CouchDB - kdwivedi1985/system-design GitHub Wiki
What is CouchDB?
- CouchDB is an open-source NOSQL database which support traditional map/reduce and mango query language.
- Map/Reduce in CouchDB is a core mechanism for querying and aggregating data. It creates a static view using java script to index and aggregate documents. Map function extracts key-value from each document, sort them and optionally reduce (aggregate) them.
- Views are stored in design document and incrementally updated for efficiently querying over large datasets.
- Mango is a modern, easier-to-use query language within CouchDB for ad-hoc queries.
- Use-Case: CouchDb with Map/Reduce is best for prediucatable, high-performance queries on large dataset.

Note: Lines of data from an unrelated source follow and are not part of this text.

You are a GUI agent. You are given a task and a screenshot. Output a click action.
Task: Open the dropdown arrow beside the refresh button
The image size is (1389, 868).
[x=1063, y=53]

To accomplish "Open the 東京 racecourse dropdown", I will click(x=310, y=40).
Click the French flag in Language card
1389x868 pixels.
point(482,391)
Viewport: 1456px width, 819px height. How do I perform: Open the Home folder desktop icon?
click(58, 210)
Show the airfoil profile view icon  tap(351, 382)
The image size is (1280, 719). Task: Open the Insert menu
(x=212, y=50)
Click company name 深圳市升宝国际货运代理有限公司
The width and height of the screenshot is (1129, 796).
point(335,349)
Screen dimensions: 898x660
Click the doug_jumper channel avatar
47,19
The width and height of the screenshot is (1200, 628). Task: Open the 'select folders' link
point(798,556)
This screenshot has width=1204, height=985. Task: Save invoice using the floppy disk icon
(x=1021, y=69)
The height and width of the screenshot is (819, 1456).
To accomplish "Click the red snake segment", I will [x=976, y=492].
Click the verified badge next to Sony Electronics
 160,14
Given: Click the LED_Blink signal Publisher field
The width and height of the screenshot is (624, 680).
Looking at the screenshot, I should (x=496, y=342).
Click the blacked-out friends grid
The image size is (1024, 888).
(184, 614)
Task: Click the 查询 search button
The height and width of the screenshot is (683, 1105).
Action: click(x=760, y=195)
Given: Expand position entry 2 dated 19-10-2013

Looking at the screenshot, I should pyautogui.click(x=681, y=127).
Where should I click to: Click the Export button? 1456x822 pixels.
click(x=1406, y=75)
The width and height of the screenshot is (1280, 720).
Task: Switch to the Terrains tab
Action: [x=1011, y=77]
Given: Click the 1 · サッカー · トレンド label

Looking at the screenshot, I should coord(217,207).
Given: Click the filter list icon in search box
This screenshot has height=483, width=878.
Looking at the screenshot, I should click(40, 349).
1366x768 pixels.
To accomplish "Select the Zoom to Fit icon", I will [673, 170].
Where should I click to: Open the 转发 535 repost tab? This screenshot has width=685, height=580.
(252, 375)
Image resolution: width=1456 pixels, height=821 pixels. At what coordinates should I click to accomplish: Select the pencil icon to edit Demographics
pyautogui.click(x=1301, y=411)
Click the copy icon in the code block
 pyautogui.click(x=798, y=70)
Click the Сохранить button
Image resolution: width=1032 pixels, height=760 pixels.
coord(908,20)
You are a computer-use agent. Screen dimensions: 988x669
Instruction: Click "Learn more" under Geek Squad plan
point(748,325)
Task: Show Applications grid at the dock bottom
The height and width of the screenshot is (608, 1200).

CouchDb Cluster Architecture
- CouchDB supports multi-master (active-active) replication, meaning every node in the cluster can accept writes independently.
- Changes made on one node are asynchronously replicated to others. Replication can be continuous or one-off.
- Replication is peer-coordinated; any node can initiate replication with any other node
- Replication is of data depends on replication factor.
- Sharding is based on consistent hashing.
- When a client sends a request to any node in the cluster, that node acts as a coordinator. If the node does not hold the shard containing the requested document, it proxies the request internally to one of the nodes that do hold the shard replica.
- Each node maintains Cluster Proxies (Smartproxy/Dumbproxy), which holds meta-data for shards.
CouchDB VS MongoDB
Feature | CouchDB (Map/Reduce Views) | CouchDB (Mango) | MongoDB |
---|---|---|---|
Data Model | JSON documents | JSON documents | BSON documents |
Querying | Predefined JavaScript Map/Reduce views | Declarative JSON queries (ad-hoc) | Rich dynamic queries & aggregation |
Indexing | Precomputed views (B-tree indexes) | On-demand indexes | On-demand, can be less efficient with large data |
Consistency | Eventual consistency | Eventual consistency | Strong consistency (document-level) |
Replication | Multi-master, conflict detection/resolution | Multi-master | Primary-secondary replica sets |
UseCase | Good for read-heavy, Large, stable datasets where queries are known in advance | Flexible, but can scan if no index | High throughput, optimized storage |
- CouchDB with Map/Reduce is best for predictable, high-performance queries on large data.
- Mango is best for rapid development and flexible, simple queries.
How to choose between CouchDB and MongoDB?
- CouchDB was introduced before MongoDB but Mongo is more popular than CouchDB.
- IBM's Cloudant is build on CouchDB.
- Chose CouchDB if - resilience is priority over consistency for you. If you are ok with offline data sync and eventual consistency.
- CouchDB has carved out a niche, especially in environments where replication, offline-first sync, and resilience are critical.